Assignment: The response should be the complete listing below, unchanged.

Recorded information:

********

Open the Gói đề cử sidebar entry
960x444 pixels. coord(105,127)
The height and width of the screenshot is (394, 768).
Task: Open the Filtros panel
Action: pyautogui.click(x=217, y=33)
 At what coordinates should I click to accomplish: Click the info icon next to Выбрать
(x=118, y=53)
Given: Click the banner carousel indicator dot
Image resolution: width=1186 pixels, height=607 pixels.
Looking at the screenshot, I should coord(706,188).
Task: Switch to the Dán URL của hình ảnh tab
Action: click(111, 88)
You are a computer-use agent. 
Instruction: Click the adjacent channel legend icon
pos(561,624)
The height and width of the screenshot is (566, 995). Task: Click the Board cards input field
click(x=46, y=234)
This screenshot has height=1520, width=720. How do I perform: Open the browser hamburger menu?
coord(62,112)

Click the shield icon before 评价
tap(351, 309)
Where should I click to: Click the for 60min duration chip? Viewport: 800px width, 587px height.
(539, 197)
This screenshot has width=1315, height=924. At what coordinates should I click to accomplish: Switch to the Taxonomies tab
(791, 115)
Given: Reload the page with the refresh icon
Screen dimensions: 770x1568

********

Finished exercise:
Open the Gói đề cử sidebar entry
960x444 pixels. coord(105,127)
The height and width of the screenshot is (394, 768).
Task: Open the Filtros panel
Action: pyautogui.click(x=217, y=33)
 At what coordinates should I click to accomplish: Click the info icon next to Выбрать
(x=118, y=53)
Given: Click the banner carousel indicator dot
Image resolution: width=1186 pixels, height=607 pixels.
Looking at the screenshot, I should coord(706,188).
Task: Switch to the Dán URL của hình ảnh tab
Action: click(111, 88)
You are a computer-use agent. 
Instruction: Click the adjacent channel legend icon
pos(561,624)
The height and width of the screenshot is (566, 995). Task: Click the Board cards input field
click(x=46, y=234)
This screenshot has height=1520, width=720. How do I perform: Open the browser hamburger menu?
coord(62,112)

Click the shield icon before 评价
tap(351, 309)
Where should I click to: Click the for 60min duration chip? Viewport: 800px width, 587px height.
(539, 197)
This screenshot has width=1315, height=924. At what coordinates should I click to accomplish: Switch to the Taxonomies tab
(791, 115)
Given: Reload the page with the refresh icon
Screen dimensions: 770x1568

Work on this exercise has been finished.